Rize İlahiyat Dergisi (Apr 2024)

Kırâatlerde Müdrec Kavramı, Osman Bayraktutan

  • Hasan Hüseyin İslam

DOI
https://doi.org/10.32950/rid.1404017
Journal volume & issue
no. 26
pp. 207 – 212

Abstract

Read online

İlk insan Adem’in (as) yaratılışıyla birlikte insanlık, peygamberler vasıtasıyla vahye muhatap olmuştur. Adem’le (as) başlayan vahiy tecrübesi son peygamber Hz. Muhammed’e (sav) kadar devam etmiş ve bu vahiy silsilesi Kur’an’la son bulmuştur. Kur’an’ın nüzulü ile birlikte sözlü vahyin yazılması işlemi, bizzat Hz. Peygamber (sav) kontrolünde yapılmış ve vahiy kâtiplerine yazdırılmış ancak Hz. Peygamber’in sağlığında Kur’ân toplanarak bir kitap haline getirilmemiştir. Hz. Peygamber’in (as) vefatından sonra Hz. Ebubekir’in hilafeti döneminde kitap haline getirilen Kur’ân, Hz. Osman’ın hilafeti döneminde çoğaltılarak günümüze kadar herhangi bir değişikliğe uğramadan gelmiştir. Kitap haline getirilen Kur’an’ın tarihsel süreç içerisinde yazımıyla kırâati arasında bir kısım farklılıkların olduğu görülmektedir.
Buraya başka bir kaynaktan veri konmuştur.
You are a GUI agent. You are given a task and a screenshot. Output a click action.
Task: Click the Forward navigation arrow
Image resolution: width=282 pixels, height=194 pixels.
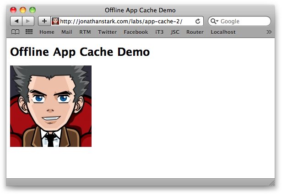click(28, 21)
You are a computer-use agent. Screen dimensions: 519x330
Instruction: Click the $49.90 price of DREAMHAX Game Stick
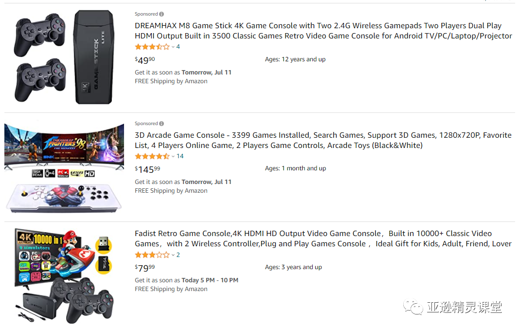[144, 60]
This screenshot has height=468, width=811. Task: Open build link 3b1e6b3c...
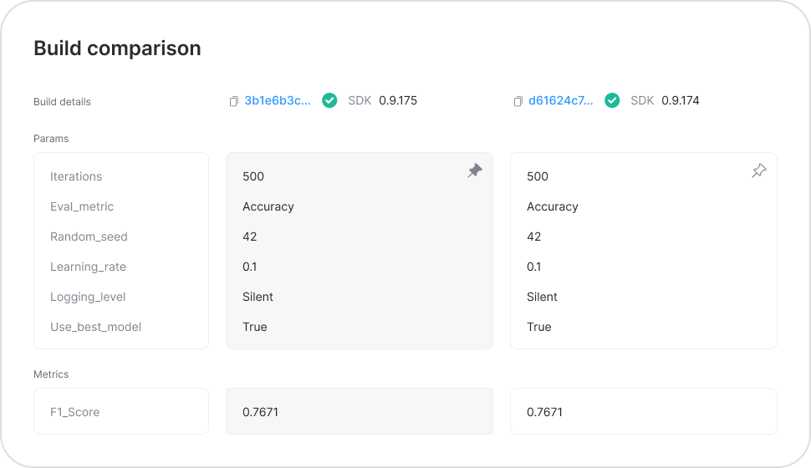click(x=278, y=100)
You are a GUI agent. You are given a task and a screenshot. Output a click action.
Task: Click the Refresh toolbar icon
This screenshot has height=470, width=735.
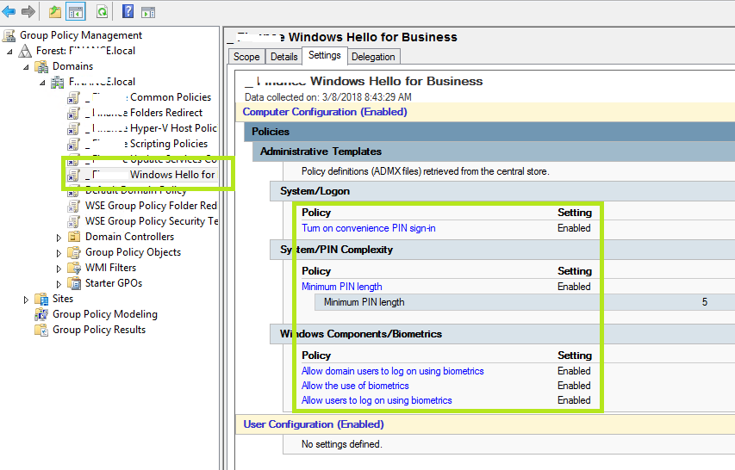(x=102, y=11)
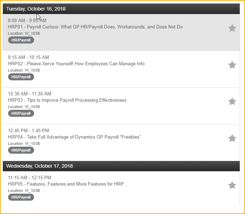Select HRP05 Location W_103B text
The image size is (245, 214).
(x=24, y=190)
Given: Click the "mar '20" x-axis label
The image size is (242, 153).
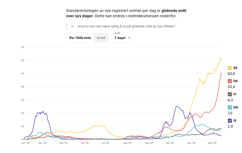Looking at the screenshot, I should pyautogui.click(x=26, y=143).
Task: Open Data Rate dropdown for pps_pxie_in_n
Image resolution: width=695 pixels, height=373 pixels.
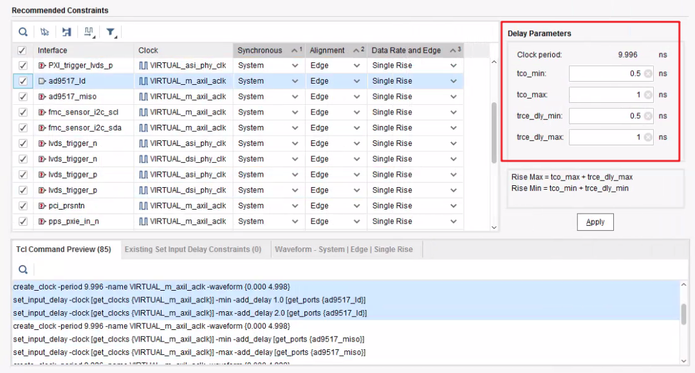Action: tap(453, 221)
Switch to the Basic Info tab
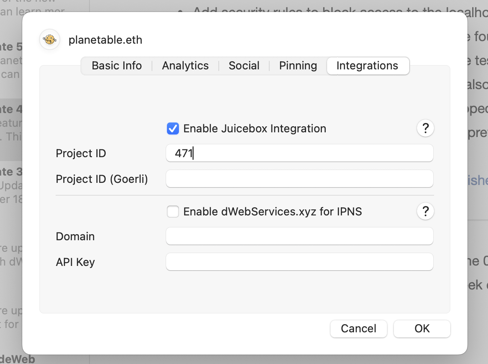Viewport: 488px width, 364px height. [116, 66]
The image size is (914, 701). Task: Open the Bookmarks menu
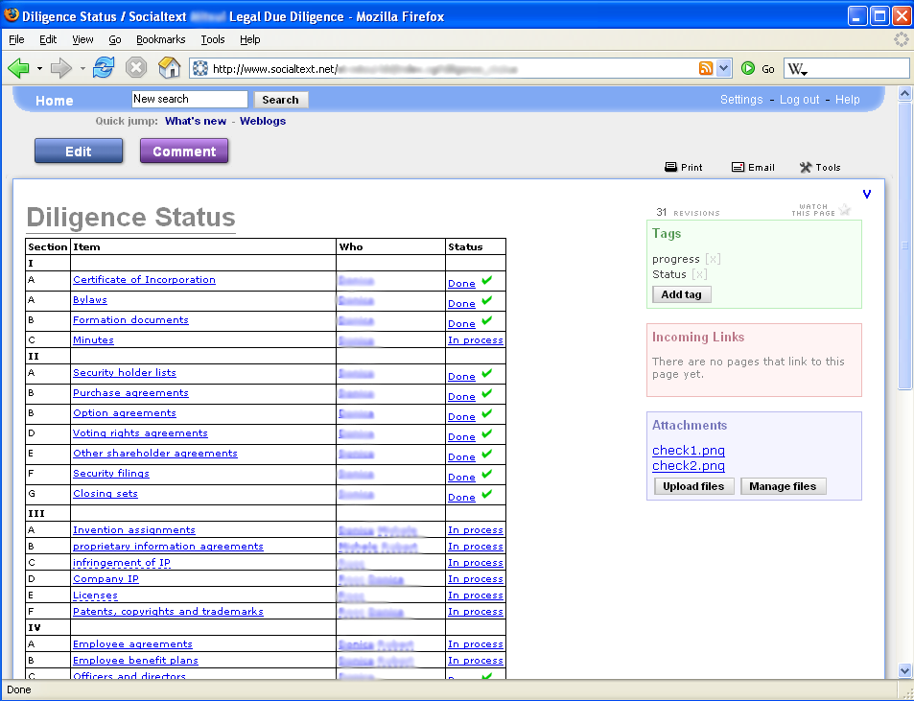[x=160, y=39]
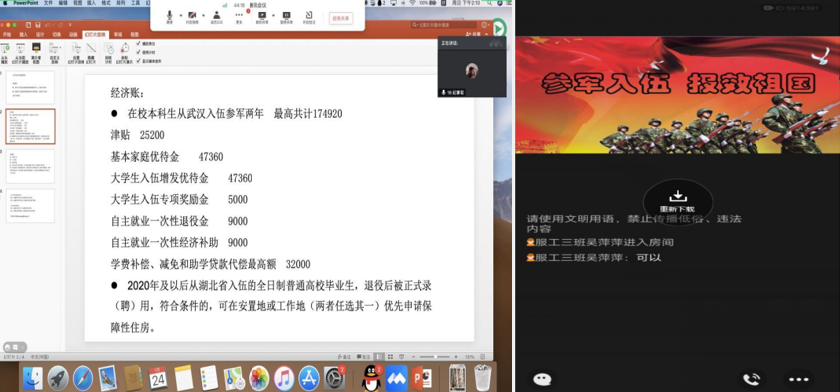Expand the microphone options arrow

[x=180, y=15]
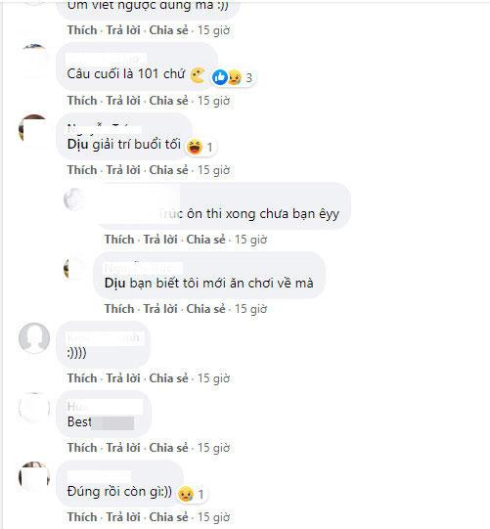Open the avatar next to the Đúng rồi còn gì comment
This screenshot has width=490, height=529.
[34, 477]
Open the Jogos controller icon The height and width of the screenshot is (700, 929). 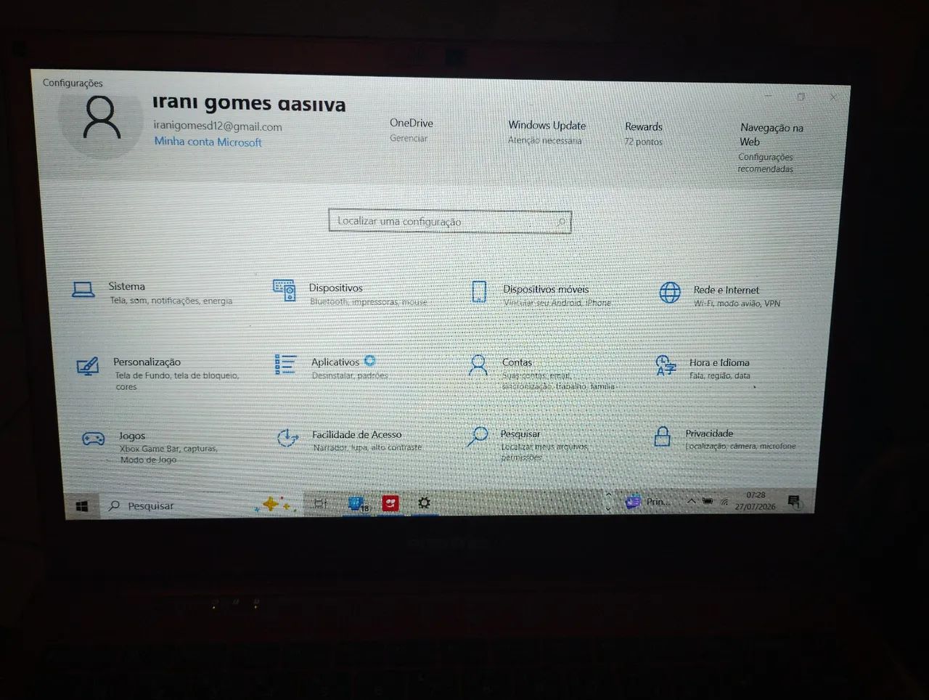click(94, 439)
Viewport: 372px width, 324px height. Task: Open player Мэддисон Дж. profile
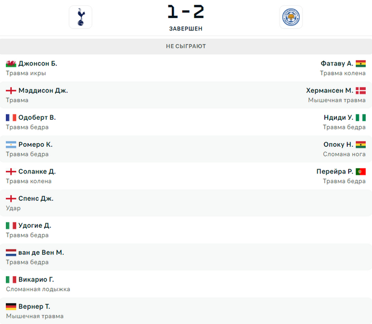(43, 90)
Bu farklılıklar sahih kırâatler olarak kırâat-ı seba/yedi kırâat, kırâat-ı aşere/on kırâat şeklinde kendisini göstermektedir. Bu kırâatlerin yanısıra şâz kırâatler de bulunmaktadır. Sahih ve şâz kıraatlerin hangisine dahil olup olmadığı veya bir kırâat olup olmadığı tartışmalı olan bir diğer kırâat türü daha bulunmaktadır ki bu da Müdrec Kırâat’tır. Müdrec Kırâat’in yedi veya on kırâat içerisinde yer alan bir okuma şekli olup olmadığı bu konuda çalışma yapan âlimler arasında tartışma konusu olmuştur. Kırâat farklılıkları konusunda çalışma yapan âlimlerin bir kısmı müdrec kırâatin bir kırâat şekli olduğunu savunurken bir kısmı ise bunun tefsir mahiyetli Mushaflarda ayetler arasında açıklama olduğunu iddia etmişlerdir. Suyûtî’ye kadar Müdrec Kırâat’in bir kırâat şekli olduğu konusunda açık bir ifade bulunmazken, Suyûtî ile birlikte müdrec kırâat, kırâat kavramları arasında yer almıştır. Fakat müdrec kırâatin bir okuma şekli olup olmadığı konusunda halen bir kapalılık bulunmaktadır. Bu kapalılığın açıklığa kavuşturulması önem arz etmektedir. Bu konuda geçmişte yapılan çalışmaların bir sentezini yaparak zikri geçen kapalılığı açıklığa kavuşturmak elzem olarak görülmektedir. Zira ahkam konusundaki bir kısım ayetlerdeki kırâat farklılıkları, hüküm değişikliğine de yol açmaktadır. Kritiğini yaptığımız ‘Kırâatlerde Müdrec Kavramı’ isimli bu eser, bu konuda cevap bekleyen sorulara bir nevi cevap niteliğindedir.